MPAA rated it R for strong violence including sexual assault, language throughout, some sexual material and drug use. Surprisingly, there were no sex scenes per se, only brief inter­actions to illustrate what's acceptable between the sexes and what's not. The big taboo involves finger penetration under the skirt and below the camera. Better be sure the lady's cool with that. It's especially uncool if she is blotto or passed out unaware of what's happening. The crucial scene where Al does “YEE HAW!” on Nina is audio only.

In this movie what passes muster for consensual sex involves a wedding ceremony; it need not even be traditional as long as every­one knows the score. What is not OK, at least not for the parents of party Paul (Sam Richardson), is bringing some girl home unannounced to spend the night. And having sex with an under­age girl is statutory rape whether she looks older or not. The law protects men giving them the benefit of the doubt until proven guilty, but that doesn't mean the girl's mother will trust them with her daughter.

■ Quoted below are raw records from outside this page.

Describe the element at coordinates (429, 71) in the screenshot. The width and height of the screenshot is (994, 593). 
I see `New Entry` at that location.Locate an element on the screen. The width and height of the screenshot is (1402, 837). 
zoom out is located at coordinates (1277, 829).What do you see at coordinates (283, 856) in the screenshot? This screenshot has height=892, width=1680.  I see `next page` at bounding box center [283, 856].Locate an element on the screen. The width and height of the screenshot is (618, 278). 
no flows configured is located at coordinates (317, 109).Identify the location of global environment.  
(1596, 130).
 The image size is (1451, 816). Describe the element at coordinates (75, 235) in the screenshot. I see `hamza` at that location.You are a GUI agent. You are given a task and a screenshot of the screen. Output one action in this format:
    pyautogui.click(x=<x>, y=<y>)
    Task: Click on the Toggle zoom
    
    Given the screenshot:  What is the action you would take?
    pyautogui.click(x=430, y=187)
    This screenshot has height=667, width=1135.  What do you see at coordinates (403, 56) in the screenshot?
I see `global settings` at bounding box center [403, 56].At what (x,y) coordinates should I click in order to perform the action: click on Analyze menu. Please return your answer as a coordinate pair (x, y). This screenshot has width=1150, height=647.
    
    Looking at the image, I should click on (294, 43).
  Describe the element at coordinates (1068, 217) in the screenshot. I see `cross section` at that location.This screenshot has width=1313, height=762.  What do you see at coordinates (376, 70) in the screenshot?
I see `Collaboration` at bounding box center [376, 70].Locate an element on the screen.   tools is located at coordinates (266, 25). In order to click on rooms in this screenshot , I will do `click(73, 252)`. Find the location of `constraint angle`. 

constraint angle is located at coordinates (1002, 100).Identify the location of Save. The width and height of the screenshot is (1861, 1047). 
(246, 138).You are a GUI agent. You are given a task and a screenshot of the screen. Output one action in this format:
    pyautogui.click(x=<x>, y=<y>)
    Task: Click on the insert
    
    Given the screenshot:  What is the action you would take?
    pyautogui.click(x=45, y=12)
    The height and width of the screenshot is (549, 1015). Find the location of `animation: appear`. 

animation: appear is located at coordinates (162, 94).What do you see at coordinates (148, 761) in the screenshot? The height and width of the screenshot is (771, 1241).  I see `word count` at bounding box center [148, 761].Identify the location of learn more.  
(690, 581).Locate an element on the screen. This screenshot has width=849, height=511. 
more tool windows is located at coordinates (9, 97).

In this movie it's okay to kiss your date, or try to, but in any event brute force is never called for. If a girl goes on two dates without letting the guy kiss her or touch her, she's got problems. Between Cassie and her boss Gail, Gail had to answer “a few imaginary calls a day” to give her space, and when Cassie replied “No” to Gail's inquiry, “Are you dating that guy?” Gail retorted with, “Good for you,” correctly reading her body language. In this movie—as in real life—yes some­times means no and no yes. It's there­fore not a good idea to regard No as some kind of universal safety word. Stick to safe parameters.

A lot of the scenes show Cassie deliberately centered in the frame. This high­lights her penchant for directly confronting matters that are often put off to the side. The dialogue is lively and the suspense is palpable.

Review Conclusion w/a Christian's Recommendation

I went to college in Ohio in the '60s and lived and worked there. I frequented the bar scene. There might have been sexual predators some­where but the place wasn't rife with them as seen in this movie. PYW paints Ohio as some kind of Sodom. No way! Sure, that was years ago for me, but the material I've quoted from the '20s and '40s is relevant, so why not live stuff from the '60s? Looks like this is a movie depicting a so-called rape culture the feminists find under every rock. Whatever.

Its serious, feminism-generated flaws are compensated for by great acting in the lead, a balanced reflection on sexual relations, and a plot that makes one care how it turns out. It takes place in a Never Never Land where Cassie never grows up. I hate to admit it but this movie is pretty good. Not the top of the line but up there.

Movie Ratings

Action factor: Well done action scene. Suitability For Children: Not Suitable for Children of Any Age. Special effects: Well done special effects. Video Occasion: Good for Groups of Women. Suspense: Keeps you on the edge of your seat. Overall movie rating: Four stars out of five.

Works Cited

Scripture quoted from the King James Version. Pub. 1611, rev. 1769. Software.